>>>

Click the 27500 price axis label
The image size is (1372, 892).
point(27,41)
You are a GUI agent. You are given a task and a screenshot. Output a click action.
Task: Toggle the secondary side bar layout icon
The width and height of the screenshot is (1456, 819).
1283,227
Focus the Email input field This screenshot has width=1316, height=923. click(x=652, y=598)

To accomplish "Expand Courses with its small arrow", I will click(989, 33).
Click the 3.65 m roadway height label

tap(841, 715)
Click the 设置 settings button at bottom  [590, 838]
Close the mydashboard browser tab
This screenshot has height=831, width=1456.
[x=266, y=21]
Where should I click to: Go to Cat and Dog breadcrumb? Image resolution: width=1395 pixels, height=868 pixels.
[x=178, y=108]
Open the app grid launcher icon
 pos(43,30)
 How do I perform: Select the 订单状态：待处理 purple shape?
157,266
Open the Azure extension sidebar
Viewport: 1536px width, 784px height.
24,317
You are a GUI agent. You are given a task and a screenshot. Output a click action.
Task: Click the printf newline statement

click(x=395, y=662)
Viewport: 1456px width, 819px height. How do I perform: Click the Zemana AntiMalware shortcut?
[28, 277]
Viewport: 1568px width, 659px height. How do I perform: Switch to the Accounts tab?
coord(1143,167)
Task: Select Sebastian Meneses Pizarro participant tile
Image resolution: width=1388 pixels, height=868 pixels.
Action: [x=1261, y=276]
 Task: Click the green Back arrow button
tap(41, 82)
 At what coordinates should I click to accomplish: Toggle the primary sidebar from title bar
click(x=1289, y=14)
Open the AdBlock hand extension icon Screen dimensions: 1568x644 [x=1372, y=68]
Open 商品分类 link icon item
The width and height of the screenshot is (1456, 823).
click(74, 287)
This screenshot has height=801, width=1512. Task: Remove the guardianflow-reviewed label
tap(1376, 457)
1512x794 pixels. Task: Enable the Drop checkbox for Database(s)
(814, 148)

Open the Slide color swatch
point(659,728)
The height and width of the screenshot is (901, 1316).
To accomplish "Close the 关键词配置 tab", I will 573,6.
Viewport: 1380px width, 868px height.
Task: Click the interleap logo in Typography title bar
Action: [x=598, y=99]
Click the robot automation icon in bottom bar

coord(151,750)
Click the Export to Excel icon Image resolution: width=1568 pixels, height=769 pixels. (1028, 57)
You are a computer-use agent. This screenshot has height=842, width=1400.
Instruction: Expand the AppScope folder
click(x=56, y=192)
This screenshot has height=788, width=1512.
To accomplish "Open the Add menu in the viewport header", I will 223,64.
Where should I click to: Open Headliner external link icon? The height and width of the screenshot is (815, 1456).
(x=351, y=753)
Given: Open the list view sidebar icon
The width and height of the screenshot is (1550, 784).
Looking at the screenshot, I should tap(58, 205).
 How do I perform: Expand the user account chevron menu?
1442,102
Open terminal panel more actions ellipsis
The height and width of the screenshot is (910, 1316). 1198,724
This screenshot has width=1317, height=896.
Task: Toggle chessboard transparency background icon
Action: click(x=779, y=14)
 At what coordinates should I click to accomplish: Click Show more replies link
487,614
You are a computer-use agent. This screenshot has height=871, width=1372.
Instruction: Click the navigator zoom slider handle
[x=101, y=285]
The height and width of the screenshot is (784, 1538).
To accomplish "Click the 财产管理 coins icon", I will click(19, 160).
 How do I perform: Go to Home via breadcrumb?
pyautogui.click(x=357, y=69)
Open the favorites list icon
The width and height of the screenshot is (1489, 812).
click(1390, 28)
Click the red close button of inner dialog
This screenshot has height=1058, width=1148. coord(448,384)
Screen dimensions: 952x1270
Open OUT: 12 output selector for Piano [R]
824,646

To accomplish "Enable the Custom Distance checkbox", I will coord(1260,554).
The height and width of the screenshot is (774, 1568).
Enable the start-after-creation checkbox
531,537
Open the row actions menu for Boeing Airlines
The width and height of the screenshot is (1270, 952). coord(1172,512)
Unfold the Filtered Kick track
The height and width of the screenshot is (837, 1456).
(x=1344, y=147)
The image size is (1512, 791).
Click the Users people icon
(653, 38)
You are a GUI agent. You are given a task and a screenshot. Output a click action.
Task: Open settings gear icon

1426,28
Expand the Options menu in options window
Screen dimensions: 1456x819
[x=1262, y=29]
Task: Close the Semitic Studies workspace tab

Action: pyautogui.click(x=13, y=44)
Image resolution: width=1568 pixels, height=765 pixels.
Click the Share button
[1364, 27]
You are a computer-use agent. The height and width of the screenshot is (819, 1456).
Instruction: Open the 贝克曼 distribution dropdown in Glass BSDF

<<<

▶ [INSTRUCTIONS TO FOLLOW]: Every line above that includes the word "computer" should be listed.

▶ [EXERCISE SOLUTION]:
You are a computer-use agent. This screenshot has height=842, width=1400.
You are a computer-use agent. This screenshot has height=871, width=1372.
You are a computer-use agent. The height and width of the screenshot is (819, 1456).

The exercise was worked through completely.